A general overview of the security architecture of Hopsworks with all the artifacts we’ve discussed so far is depicted in the figure below.
When an online feature store is enabled in a project in Hopsworks, a new database is created in MySQL Cluster NDB to store the online features. The credentials for accessing that database are created by Hopsworks and securely stored in the database, encrypted by a master key. Clients of the online feature store (such as external online applications that make queries on machine learning models) use a REST request to retrieve their feature store credentials with which they can read data directly from MySQL Cluster using a JDBC/TLS connection. Credentials can be rotated in MySQL Cluster.
While Hopsworks has its own security model, it needs to integrate with the security models of the environments in which it is used.
In our Hopsworks SaaS platform, www.hopsworks.ai, a Hopsworks cluster can be given an IAM role - an identity in AWS with permission policies that capture what operations the Hopsworks cluster is authorized to perform in AWS. In Hopsworks.ai, you can start a cluster by selecting an instance profile for it in the UI - the instance profile is a container for the IAM role. Users can create their own instance profile which suits their needs and security requirements. It is also possible to use AWS keys in Hopsworks.ai to define connectors to external AWS services. With either the instance profile or AWS keys, applications (Python, PySpark, Spark, and Flink) can natively read/write to services in AWS, such as S3. Similar to Hopsworks.ai SaaS platform, Enterprise Hopsworks on AWS can also be configured to run clusters with an instance profile.
Hopsworks Enterprise supports single sign-on for both Kerberos, LDAP, and OAuth2 identity providers. If you deploy Hopsworks in an environment where users use ActiveDirectory (Kerberos), LDAP, or OAuth2 for single sign-on, when they navigate to the Hopsworks UI, authentication plugins available in Enterprise Hopsworks (SPNEGO for Kerberos, and OpenID for OAuth2) will automatically log users in.
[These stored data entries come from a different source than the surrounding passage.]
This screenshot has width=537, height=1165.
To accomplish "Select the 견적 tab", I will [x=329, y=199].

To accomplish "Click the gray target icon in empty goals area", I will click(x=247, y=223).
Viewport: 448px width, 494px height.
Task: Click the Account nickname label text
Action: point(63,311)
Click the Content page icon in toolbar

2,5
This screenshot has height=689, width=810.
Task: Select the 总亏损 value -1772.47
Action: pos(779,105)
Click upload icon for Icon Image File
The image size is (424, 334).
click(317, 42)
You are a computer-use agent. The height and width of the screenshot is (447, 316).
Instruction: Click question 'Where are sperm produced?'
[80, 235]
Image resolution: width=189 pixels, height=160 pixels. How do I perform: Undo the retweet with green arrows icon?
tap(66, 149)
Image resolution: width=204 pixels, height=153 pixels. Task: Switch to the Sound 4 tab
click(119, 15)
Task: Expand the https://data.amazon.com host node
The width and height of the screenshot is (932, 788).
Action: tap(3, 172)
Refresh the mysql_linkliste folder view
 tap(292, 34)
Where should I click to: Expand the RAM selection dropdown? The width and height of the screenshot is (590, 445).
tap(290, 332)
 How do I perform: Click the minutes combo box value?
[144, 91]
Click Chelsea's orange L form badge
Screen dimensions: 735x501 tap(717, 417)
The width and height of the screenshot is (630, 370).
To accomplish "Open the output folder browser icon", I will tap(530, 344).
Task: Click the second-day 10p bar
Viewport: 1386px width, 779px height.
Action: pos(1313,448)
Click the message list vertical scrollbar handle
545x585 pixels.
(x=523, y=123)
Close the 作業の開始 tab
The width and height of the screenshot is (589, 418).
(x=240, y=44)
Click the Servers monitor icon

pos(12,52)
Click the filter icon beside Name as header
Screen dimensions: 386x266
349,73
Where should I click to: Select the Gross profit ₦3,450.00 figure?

Hopsworks can be integrated with Kubernetes by configuring it to use one of the available authentication mechanisms: API tokens, credentials, certificates, and IAM roles for AWS’ managed EKS offering. Hopsworks can offload to Kubernetes some of its microservices (Jupyter notebook instances, model serving) and run users’ jobs on Kubernetes. Project specific security material such as X.509 certificates and JWTs will be propagated to launched Pods so user code can access services in Hopsworks: HopsFS, Hive, Elasticsearch, and the Hopsworks REST API.
The Hopsworks installer gives you the option to also install the open-source Kubernetes distribution alongside Hopsworks. This is convenient for environments with no existing Kubernetes installation or for testing and development. For this case, our KubernetesCA intermediate CA will issue all Kuberentes internal and etcd certificates.
Programs can also authenticate to the Hopsworks REST API using JWT or API keys. The former expire after a short period of time and the latter can be issued with limited scope, e.g., access only the Feature Store API. As such, API keys are typically used for external access to Hopsworks Feature Store by platforms such as Databricks, AWS Sagemaker, KubeFlow, and AWS EMR.
In this post, we gave an overview of how Hopsworks tackles information security and we introduced our novel project-based multi-tenant security model and the multi-tenant services supported in Hopsworks. Our security model is based primarily on X.509 certificates that come in three types: Project-User certificates, service certificates, and application issued certificates. We also described how we address encryption in transit with TLS, as well as the authentication methods to our web front-end based on JWT and API Tokens and integration with third-party services.